====== Task inputs ======

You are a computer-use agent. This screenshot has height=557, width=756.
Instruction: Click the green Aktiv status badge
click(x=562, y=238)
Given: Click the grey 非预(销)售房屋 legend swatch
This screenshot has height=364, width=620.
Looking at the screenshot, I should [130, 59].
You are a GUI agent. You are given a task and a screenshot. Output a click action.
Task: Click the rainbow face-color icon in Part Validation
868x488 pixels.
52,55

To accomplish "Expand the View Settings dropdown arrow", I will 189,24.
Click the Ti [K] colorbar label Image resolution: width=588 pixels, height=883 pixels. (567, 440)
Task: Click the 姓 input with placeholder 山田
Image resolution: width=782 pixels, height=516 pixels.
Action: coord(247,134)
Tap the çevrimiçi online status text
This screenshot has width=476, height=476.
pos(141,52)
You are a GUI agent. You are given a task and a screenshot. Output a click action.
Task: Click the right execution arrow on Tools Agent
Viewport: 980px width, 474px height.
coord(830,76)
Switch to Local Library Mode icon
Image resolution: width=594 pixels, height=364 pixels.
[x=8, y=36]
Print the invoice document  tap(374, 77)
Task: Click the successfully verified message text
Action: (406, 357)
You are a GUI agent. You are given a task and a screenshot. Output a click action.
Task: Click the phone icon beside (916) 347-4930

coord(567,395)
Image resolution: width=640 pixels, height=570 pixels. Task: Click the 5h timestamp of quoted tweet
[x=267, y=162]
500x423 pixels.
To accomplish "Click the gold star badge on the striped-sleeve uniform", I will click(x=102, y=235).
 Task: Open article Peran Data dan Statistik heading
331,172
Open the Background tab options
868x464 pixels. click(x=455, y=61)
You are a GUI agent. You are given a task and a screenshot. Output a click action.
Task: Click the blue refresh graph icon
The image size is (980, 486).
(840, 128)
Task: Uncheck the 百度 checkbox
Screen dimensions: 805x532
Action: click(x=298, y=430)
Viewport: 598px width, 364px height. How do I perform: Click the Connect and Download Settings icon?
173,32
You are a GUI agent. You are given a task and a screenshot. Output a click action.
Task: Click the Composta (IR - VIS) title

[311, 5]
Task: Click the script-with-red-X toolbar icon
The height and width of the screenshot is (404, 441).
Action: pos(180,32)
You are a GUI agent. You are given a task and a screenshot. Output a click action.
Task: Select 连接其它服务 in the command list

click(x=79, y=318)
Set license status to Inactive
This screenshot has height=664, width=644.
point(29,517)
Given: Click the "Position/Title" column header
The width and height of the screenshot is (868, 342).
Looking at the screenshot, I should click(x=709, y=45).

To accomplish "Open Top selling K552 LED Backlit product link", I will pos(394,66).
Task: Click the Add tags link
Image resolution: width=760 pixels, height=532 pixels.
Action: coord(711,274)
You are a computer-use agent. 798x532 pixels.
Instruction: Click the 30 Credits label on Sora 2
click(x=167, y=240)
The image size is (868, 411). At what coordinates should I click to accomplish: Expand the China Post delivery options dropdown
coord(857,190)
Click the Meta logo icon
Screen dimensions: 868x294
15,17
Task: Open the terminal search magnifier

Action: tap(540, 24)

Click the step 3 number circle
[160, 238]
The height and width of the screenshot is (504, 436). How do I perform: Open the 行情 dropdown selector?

======

__Assignment__: Using the records, report how many lines contain the word "with", adding no other text.

__Reply to the task__: 2